# What IS this?!



## iwritemusic (Sep 17, 2020)

"The "Cemetery", pilot episode of Rod Serling's Night Gallery, besides arguably being one of the great television productions of all time, features the music of the recently departed Billy Goldenberg (and oh, Roddy Mcdowall/Ossie Davis for the cast!)

This episode has one of the most menacing lead instruments I've ever heard, such as at 4:40 in the link below. It sounds like the illegitimate spawn of an English Horn and a Klaxon. Can anyone here identify how this voice was made?

Thanks!


----------



## davidson (Sep 17, 2020)

The thin sounding synth at 4:40? I have a little korg monotron that sounds just like that when the batteries are running low!


----------



## iwritemusic (Sep 17, 2020)

davidson said:


> The thin sounding synth at 4:40? I have a little korg monotron that sounds just like that when the batteries are running low!

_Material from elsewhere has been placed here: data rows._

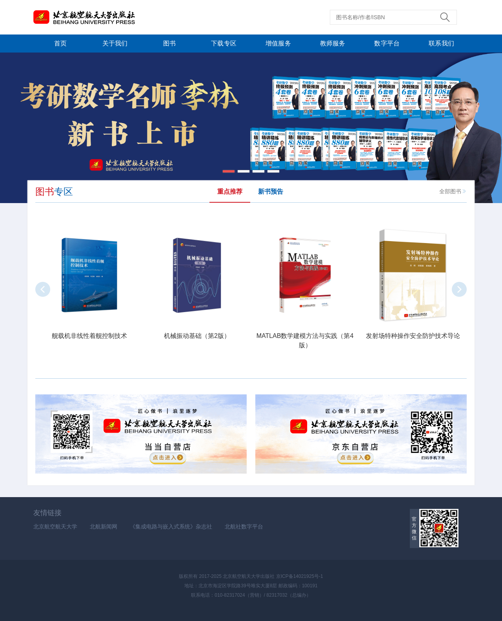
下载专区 (223, 43)
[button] (229, 171)
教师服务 (333, 43)
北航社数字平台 (244, 526)
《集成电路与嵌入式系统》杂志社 (171, 526)
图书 (169, 43)
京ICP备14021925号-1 (299, 576)
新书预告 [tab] (270, 191)
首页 (60, 43)
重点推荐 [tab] (229, 191)
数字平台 (387, 43)
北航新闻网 (103, 526)
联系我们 (441, 43)
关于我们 (115, 43)
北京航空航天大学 (55, 526)
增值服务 (278, 43)
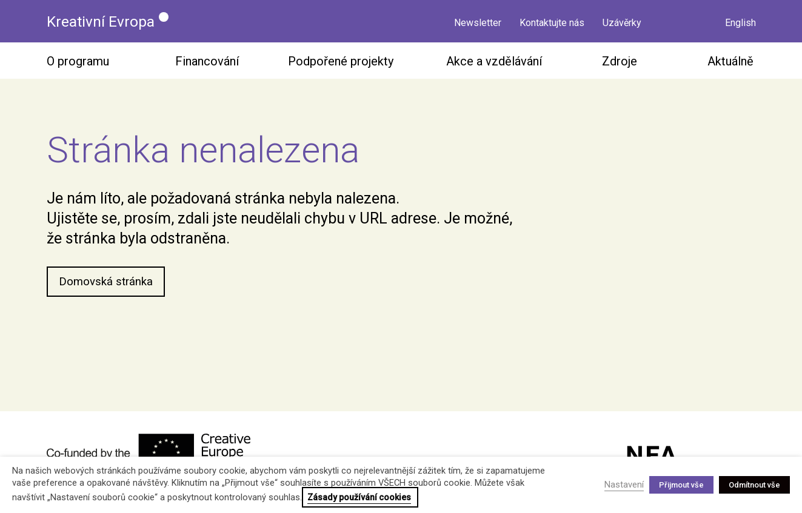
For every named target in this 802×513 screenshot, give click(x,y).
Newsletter (477, 22)
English (740, 22)
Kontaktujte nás (552, 22)
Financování (207, 64)
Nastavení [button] (624, 484)
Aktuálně (730, 64)
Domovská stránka (108, 286)
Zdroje (619, 64)
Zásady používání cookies (359, 497)
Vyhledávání (698, 21)
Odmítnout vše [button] (754, 484)
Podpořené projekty (340, 64)
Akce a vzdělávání (494, 64)
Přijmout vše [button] (681, 484)
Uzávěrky (622, 22)
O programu (78, 64)
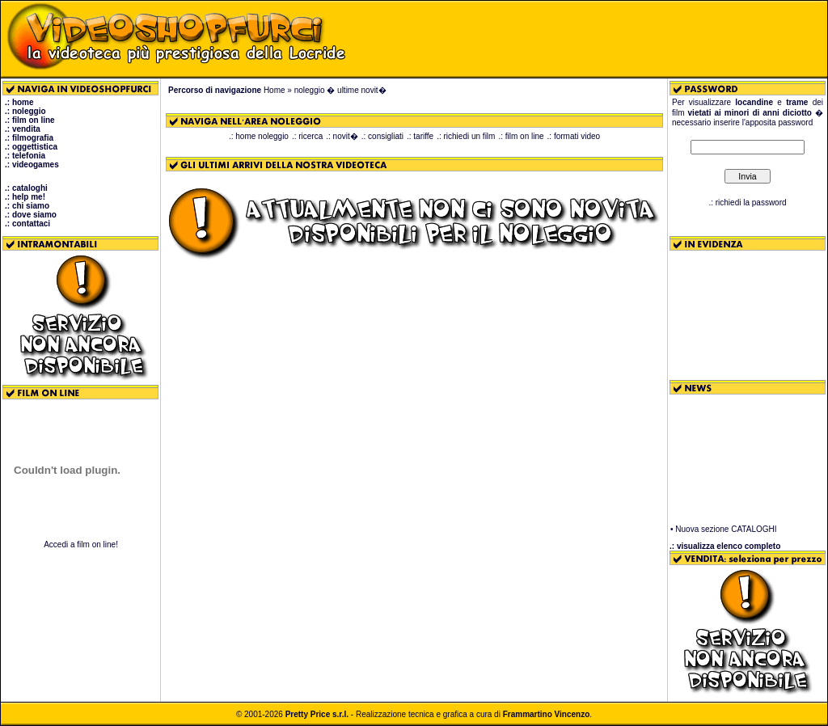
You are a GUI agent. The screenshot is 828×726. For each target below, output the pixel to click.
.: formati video (574, 136)
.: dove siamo (31, 214)
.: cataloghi (26, 188)
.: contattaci (27, 223)
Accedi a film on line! (81, 544)
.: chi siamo (27, 205)
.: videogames (32, 164)
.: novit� (341, 136)
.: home (19, 102)
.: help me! (25, 196)
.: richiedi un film (466, 136)
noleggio (309, 90)
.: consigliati (382, 136)
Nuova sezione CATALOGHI (725, 530)
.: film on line (30, 120)
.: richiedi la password (747, 202)
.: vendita (22, 129)
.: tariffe (420, 136)
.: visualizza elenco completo (725, 546)
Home (274, 90)
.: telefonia (25, 155)
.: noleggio (25, 111)
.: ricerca (307, 136)
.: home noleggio (259, 136)
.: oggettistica (31, 146)
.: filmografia (29, 137)
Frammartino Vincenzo (546, 714)
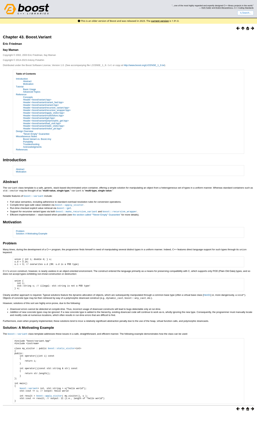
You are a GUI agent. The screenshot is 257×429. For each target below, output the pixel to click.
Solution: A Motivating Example (31, 232)
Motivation (28, 83)
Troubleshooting (31, 144)
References (21, 149)
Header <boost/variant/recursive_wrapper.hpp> (47, 110)
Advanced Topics (31, 91)
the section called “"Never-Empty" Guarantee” (97, 213)
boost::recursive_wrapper (120, 210)
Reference (21, 94)
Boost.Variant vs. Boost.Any (37, 139)
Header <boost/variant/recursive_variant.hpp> (46, 107)
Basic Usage (29, 89)
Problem (20, 230)
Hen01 (206, 297)
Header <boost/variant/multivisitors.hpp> (43, 115)
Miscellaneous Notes (26, 136)
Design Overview (24, 131)
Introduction (22, 78)
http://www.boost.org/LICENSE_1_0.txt (144, 65)
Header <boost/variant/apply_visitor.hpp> (44, 112)
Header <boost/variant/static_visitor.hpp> (43, 125)
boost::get (64, 207)
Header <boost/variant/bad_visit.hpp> (42, 123)
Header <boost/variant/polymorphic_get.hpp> (46, 120)
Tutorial (19, 86)
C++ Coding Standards (244, 8)
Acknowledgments (32, 146)
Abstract (27, 81)
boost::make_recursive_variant (76, 210)
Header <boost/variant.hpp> (37, 99)
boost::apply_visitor (69, 204)
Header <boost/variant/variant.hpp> (41, 104)
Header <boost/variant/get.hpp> (39, 117)
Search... (245, 13)
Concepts (28, 97)
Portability (28, 141)
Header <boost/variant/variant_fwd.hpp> (43, 102)
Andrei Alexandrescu (224, 8)
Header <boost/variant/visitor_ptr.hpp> (42, 128)
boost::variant (34, 195)
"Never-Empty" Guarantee (36, 133)
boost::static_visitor (61, 352)
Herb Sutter (206, 8)
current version (160, 20)
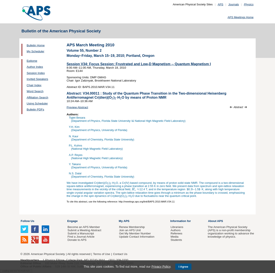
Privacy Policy (160, 266)
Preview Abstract (77, 107)
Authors (175, 230)
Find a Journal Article (80, 236)
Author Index (35, 66)
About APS (215, 221)
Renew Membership (132, 227)
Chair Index (34, 85)
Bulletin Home (36, 45)
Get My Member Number (135, 233)
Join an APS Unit (130, 230)
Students (176, 239)
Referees (176, 233)
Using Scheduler (37, 103)
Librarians (177, 227)
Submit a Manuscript (80, 233)
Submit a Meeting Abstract (84, 230)
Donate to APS (76, 239)
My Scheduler (35, 51)
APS (220, 4)
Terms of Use (101, 254)
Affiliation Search (37, 97)
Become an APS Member (83, 227)
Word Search (35, 91)
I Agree (183, 266)
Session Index (36, 73)
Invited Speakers (37, 79)
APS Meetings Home (241, 17)
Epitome (32, 60)
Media (175, 236)
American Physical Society (48, 254)
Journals (233, 4)
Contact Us (120, 254)
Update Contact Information (136, 236)
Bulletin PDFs (35, 109)
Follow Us (27, 221)
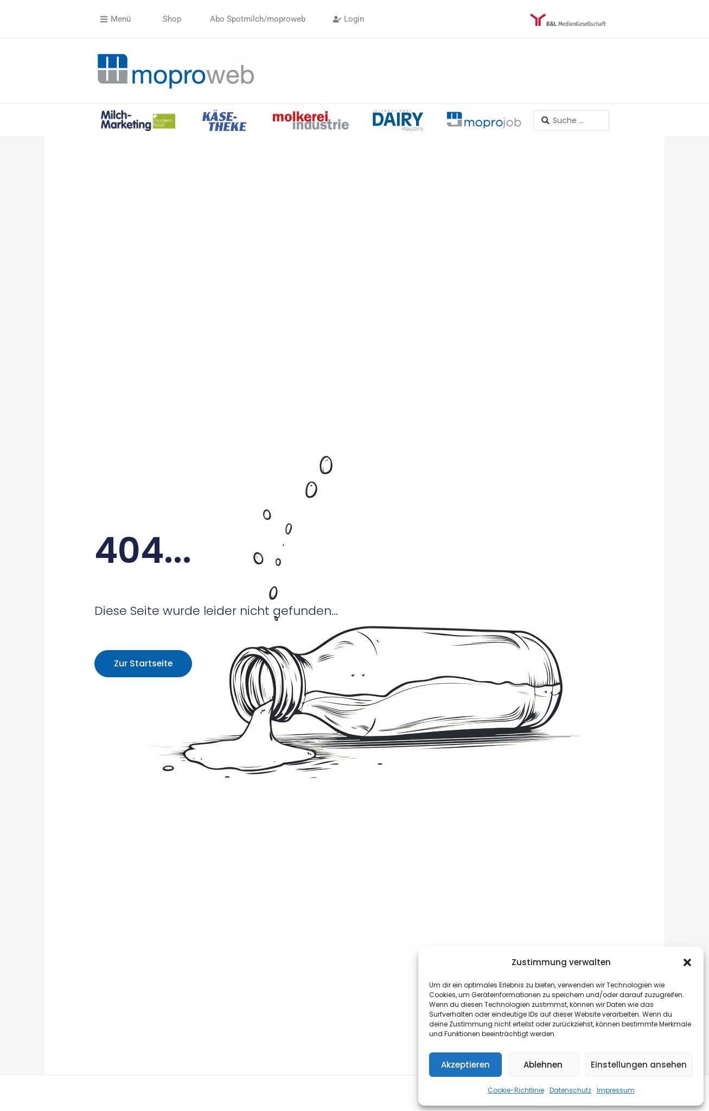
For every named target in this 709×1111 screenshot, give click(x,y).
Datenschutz (570, 1090)
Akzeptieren (465, 1064)
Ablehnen (543, 1064)
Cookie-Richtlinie (516, 1090)
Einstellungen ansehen (639, 1064)
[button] (687, 962)
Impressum (616, 1090)
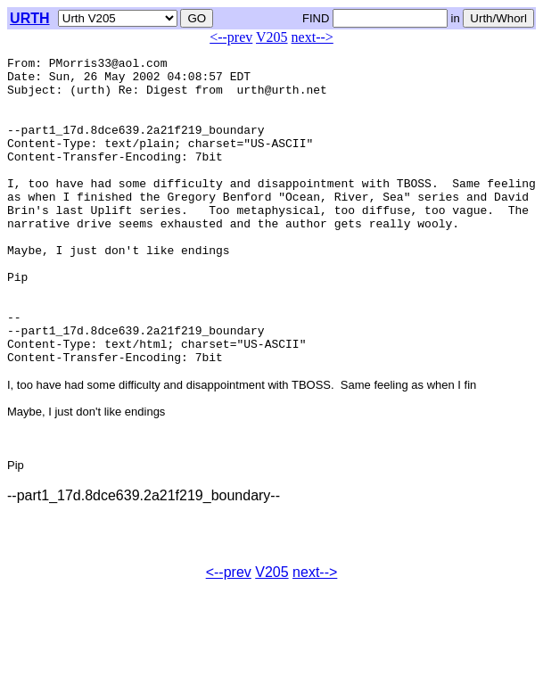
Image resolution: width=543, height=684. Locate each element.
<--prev (231, 37)
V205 (272, 37)
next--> (312, 37)
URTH (29, 18)
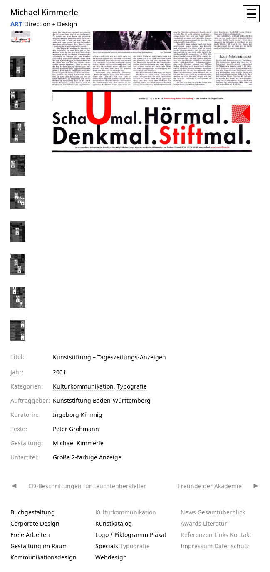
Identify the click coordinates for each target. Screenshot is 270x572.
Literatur (215, 523)
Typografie (132, 386)
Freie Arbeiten (30, 535)
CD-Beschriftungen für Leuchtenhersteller (87, 486)
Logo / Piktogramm (121, 535)
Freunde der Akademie (210, 486)
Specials (106, 546)
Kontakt (240, 535)
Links (221, 535)
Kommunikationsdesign (43, 557)
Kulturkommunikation (83, 386)
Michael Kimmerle (44, 11)
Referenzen (197, 535)
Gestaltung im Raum (39, 546)
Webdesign (111, 557)
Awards (191, 523)
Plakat (158, 535)
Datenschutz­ (231, 546)
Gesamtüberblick (221, 512)
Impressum (197, 546)
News (188, 512)
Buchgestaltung (32, 512)
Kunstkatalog (113, 523)
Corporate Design (34, 523)
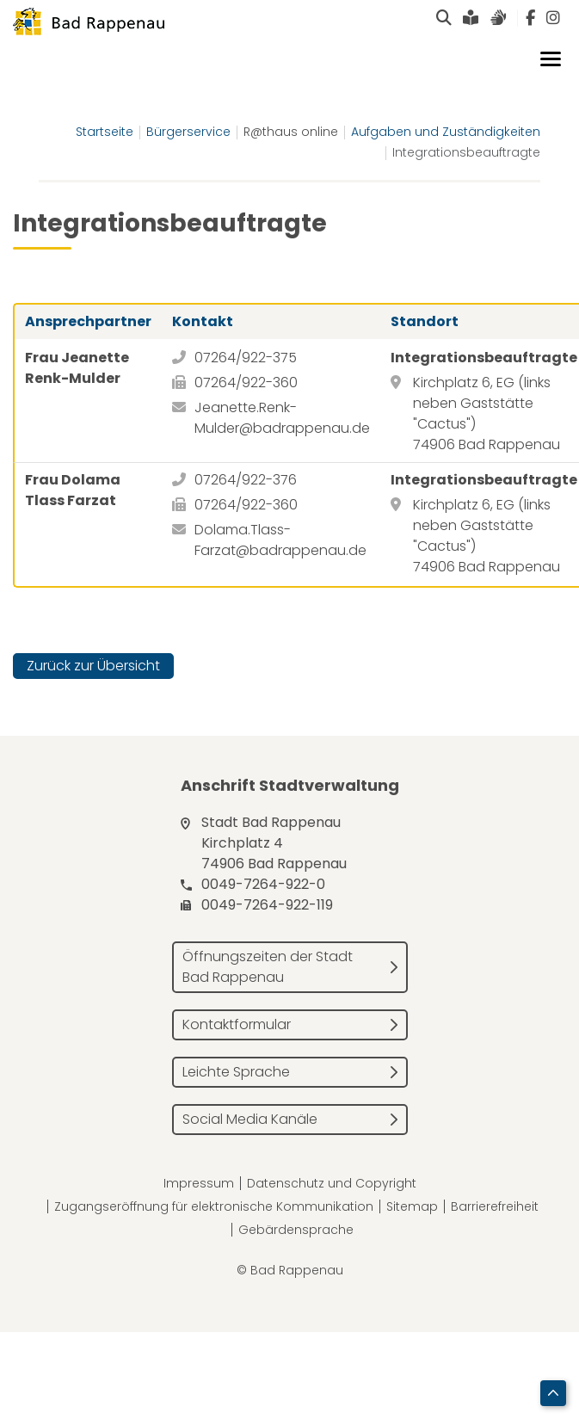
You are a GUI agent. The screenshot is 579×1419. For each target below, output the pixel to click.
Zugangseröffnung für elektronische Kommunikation (213, 1206)
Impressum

That's the one! It's featured pretty prominently later on but its near impossible to find clips of the pilot online


----------



## pmcrockett (Sep 17, 2020)

I don't think the Monotron is far off, actually. It sound like a Stylophone. This video has something pretty close to the sound of the Night Gallery clip, though I think that specific model of Stylophone dates to a few years after Night Gallery. But the Stylophone was invented in 1967, so the overall time period fits.


----------



## iwritemusic (Sep 18, 2020)

pmcrockett said:


> I don't think the Monotron is far off, actually. It sound like a Stylophone. This video has something pretty close to the sound of the Night Gallery clip, though I think that specific model of Stylophone dates to a few years after Night Gallery. But the Stylophone was invented in 1967, so the overall time period fits.



It sure sounds the part doesn't it? I was waiting to see if it had an adjustment for the reiterate to get that growling effect, but it looks like 2 speeds only.


----------